The Time Traveler's Wife
Audrey Niffenegger


Henry and Clare are two people whose lives seem inexplicably intertwined across time. Henry is a chrono-displaced person that has troubles staying in one place and time. All his life Henry has found himself dropping out of the present at the most inopportune times and landing in the past or future naked and alone. He’s come to accept his condition and tries to cope with the situations it gets him into on all too frequently. It helps that he's a good runner.

Clare lives life in a linear fashion like the rest of the world, but becomes Henry's confidante and eventually wife through a strange series of events. The relationship between Henry and Clare begins when the thirty-something Henry first appears to the six year old Clare on her parent's Michigan estate unexpectedly one day.

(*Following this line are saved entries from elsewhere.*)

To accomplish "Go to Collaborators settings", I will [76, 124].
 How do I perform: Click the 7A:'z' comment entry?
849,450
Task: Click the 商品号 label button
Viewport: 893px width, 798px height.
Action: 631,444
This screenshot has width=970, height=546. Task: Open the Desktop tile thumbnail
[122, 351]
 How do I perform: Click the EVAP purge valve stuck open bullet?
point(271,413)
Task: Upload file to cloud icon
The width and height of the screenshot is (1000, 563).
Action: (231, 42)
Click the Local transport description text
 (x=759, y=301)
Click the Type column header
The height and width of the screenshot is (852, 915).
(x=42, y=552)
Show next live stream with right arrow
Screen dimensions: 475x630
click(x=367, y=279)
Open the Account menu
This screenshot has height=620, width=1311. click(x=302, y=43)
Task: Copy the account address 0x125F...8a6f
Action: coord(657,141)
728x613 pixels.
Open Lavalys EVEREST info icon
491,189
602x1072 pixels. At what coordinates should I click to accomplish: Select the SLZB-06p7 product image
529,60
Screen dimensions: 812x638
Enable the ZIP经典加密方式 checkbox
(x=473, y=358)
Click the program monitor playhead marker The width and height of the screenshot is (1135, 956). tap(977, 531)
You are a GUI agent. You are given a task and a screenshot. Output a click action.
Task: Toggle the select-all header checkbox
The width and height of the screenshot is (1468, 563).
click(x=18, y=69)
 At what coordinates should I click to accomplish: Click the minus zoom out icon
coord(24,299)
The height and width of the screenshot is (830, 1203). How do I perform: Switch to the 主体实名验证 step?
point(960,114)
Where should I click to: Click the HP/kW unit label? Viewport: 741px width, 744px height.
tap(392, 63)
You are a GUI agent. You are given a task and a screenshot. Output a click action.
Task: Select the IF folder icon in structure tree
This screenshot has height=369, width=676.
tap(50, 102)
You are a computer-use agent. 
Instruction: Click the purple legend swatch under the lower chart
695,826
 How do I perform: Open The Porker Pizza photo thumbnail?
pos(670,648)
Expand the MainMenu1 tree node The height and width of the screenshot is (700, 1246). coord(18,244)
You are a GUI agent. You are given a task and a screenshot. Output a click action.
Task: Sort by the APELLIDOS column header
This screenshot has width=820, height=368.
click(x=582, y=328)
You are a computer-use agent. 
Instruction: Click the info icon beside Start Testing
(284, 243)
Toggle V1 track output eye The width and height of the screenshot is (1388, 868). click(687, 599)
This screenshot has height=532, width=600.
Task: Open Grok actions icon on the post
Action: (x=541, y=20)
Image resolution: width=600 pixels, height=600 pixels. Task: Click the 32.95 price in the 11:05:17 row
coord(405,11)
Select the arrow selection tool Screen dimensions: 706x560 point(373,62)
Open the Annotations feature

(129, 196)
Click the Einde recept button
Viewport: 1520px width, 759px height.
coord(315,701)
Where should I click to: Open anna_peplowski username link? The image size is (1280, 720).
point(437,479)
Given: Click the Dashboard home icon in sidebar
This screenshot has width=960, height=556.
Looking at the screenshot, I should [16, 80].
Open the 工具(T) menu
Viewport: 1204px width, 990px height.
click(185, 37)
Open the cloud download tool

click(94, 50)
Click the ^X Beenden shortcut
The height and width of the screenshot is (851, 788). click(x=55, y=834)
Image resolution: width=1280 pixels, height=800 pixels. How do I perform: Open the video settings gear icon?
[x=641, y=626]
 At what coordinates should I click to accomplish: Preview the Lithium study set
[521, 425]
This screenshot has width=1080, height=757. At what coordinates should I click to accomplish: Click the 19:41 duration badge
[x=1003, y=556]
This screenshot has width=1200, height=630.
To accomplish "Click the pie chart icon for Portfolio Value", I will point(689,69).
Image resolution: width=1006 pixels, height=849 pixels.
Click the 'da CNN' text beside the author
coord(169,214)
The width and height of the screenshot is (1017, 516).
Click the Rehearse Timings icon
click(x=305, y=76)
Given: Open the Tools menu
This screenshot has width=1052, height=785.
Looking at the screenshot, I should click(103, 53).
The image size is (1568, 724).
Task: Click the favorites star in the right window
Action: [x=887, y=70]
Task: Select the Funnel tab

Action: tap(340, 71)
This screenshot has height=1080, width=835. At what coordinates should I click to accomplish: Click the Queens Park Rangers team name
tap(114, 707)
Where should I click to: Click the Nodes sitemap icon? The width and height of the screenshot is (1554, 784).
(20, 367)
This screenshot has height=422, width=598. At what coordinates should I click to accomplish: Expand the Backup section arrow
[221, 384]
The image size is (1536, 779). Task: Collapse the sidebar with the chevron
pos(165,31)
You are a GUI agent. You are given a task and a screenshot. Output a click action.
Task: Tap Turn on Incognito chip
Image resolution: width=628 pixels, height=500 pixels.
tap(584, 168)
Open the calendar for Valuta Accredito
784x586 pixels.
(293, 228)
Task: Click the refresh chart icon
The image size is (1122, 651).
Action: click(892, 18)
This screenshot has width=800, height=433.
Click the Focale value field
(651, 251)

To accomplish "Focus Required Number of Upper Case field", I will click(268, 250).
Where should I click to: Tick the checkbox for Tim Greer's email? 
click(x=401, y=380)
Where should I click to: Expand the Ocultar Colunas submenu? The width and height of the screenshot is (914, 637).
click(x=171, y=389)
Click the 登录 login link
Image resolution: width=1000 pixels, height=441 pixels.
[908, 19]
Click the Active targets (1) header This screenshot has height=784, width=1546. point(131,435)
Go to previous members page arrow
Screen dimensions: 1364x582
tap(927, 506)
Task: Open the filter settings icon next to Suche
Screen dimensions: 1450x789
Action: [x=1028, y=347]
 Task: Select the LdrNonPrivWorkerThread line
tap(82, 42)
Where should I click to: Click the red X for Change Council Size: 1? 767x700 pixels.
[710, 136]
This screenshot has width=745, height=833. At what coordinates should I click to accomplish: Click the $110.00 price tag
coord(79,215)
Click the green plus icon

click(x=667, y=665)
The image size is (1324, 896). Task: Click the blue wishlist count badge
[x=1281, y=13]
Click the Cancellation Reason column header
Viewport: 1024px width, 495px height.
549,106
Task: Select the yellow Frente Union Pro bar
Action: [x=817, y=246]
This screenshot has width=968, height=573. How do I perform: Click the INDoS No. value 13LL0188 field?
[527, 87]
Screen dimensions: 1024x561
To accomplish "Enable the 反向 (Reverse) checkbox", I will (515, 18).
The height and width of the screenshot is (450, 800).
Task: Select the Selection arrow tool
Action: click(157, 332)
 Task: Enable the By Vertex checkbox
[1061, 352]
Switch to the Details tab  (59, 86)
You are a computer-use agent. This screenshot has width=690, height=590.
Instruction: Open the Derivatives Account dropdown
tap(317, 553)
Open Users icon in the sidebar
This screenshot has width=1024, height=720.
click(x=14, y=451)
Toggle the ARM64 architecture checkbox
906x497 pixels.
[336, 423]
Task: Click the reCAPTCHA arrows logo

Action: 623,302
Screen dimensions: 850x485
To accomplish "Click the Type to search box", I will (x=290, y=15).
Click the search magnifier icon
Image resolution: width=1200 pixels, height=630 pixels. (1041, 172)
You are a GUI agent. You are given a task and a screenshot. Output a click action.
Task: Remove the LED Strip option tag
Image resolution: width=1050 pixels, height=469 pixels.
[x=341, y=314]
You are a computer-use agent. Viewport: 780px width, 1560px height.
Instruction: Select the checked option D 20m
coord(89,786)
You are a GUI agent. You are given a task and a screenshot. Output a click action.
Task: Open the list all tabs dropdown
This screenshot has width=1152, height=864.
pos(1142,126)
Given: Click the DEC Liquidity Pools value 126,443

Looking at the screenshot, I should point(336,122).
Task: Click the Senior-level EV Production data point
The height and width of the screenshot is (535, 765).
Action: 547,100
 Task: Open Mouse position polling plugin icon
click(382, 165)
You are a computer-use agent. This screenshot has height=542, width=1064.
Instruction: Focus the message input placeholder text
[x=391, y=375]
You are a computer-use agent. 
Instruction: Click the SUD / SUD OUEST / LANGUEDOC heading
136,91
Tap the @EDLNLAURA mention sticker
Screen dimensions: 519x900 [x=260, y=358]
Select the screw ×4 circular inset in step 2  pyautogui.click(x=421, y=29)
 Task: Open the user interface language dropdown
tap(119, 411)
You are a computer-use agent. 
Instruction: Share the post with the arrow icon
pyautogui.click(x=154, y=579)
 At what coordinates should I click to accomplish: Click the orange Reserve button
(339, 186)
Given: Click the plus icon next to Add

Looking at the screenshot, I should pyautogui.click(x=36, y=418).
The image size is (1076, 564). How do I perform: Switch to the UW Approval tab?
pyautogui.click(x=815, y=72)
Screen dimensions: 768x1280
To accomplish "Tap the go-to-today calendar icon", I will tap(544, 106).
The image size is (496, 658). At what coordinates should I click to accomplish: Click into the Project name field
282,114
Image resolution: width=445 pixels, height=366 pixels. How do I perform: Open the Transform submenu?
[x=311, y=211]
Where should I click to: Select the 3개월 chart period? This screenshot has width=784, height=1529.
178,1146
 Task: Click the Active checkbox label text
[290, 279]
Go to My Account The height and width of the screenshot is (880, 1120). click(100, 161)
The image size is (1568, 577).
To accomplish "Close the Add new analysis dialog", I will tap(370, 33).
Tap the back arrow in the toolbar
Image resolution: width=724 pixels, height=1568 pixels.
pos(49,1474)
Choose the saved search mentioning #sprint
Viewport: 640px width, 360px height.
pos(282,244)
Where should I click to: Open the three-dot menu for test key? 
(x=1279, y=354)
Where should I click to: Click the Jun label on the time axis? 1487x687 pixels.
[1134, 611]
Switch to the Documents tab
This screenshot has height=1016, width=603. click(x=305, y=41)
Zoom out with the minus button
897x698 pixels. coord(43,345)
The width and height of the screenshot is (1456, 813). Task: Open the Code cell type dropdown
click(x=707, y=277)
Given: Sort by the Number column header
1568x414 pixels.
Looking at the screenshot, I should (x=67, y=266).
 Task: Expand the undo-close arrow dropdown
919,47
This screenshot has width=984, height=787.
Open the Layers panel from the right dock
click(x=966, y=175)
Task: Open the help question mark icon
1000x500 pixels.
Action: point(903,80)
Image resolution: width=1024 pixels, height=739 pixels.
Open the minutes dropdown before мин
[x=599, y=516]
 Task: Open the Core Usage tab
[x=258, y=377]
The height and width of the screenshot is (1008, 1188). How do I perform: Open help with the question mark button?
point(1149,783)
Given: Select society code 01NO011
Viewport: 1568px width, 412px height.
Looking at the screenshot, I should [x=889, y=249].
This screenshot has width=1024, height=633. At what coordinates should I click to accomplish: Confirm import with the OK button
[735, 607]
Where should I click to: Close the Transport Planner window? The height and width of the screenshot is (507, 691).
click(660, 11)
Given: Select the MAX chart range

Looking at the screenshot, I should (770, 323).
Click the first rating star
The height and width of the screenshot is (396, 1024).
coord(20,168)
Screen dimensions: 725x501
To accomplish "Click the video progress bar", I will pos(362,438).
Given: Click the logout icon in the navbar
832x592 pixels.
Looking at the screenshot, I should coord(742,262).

If the summary above sounds vague and not all that intriguing, it’s entirely my fault and not that of the novel. I am not usually at a loss for words when it comes to describing what I like or don’t like about a novel, but in the case of The Time Traveler’s Wife I found it extremely difficult to summarize the plot. The novel defies classification - romance, science fiction and ghost story all come to mind at different times. It’s also challenging to summarize in that the timeline of the story doubles back on itself so much that to attempt to describe the arc of the story in a coherent linear fashion would rob the novel of much of its allure and intrigue.

The non-linear narrative can be challenging to keep straight for the reader in any time travel story, but Niffenegger wisely provides the readers with clues at the beginning of each section indicating the relative ages of Clare and Henry as well as the date of the encounter. This becomes an essential tool for the reader to navigate their way through the novel since the author has also chosen to tell the story from alternating first-person viewpoints of Clare and Henry.

I initially found the alternating first-person point of views awkward, but as the story progresses the need to see both sides of the story becomes apparent, as does the author’s choice to tell the story in the present tense. Since the past, present and future are all relative to who is speaking when, the only logical way to write it is in the present tense of the character speaking.

The author’s secondary characters are all well drawn and feel deserving of their own novels, so rich are their back stories. The details of Henry’s career as a librarian and Clare’s papermaking skills had me convinced that the author must have experience in one or both fields. I was pleasantly surprised to learn in the acknowledgments at the end that it was all due to meticulous research, pure and simple. The skill with which the author weaves such details seamlessly into the story makes it a remarkable first novel.

With respect to the time travel in the story the author attempts to craft a pseudo-scientific explanation to Henry’s extra-temporal jaunts that’s better suited to a Michael Crichton novel than this novel. Niffenegger’s writing stands on its own merit without needing to be shored up with junk science. In some ways, the quest to diagnose and cure Henry’s ailment becomes more of a distraction from the real focus of the novel, namely Henry & Clare’s relationship with each other, their family, and friends.

As with life, Niffenegger’s conclusion to the story is anticlimactic and bittersweet. The author has so skillfully drawn us to these characters that we truly mourn the end the of the novel and our interaction with them.

Ultimately a story about the nature of love and loss, The Time Traveler’s Wife will make you question how you’ve spent you time on this planet and whether you’ve made the most of it.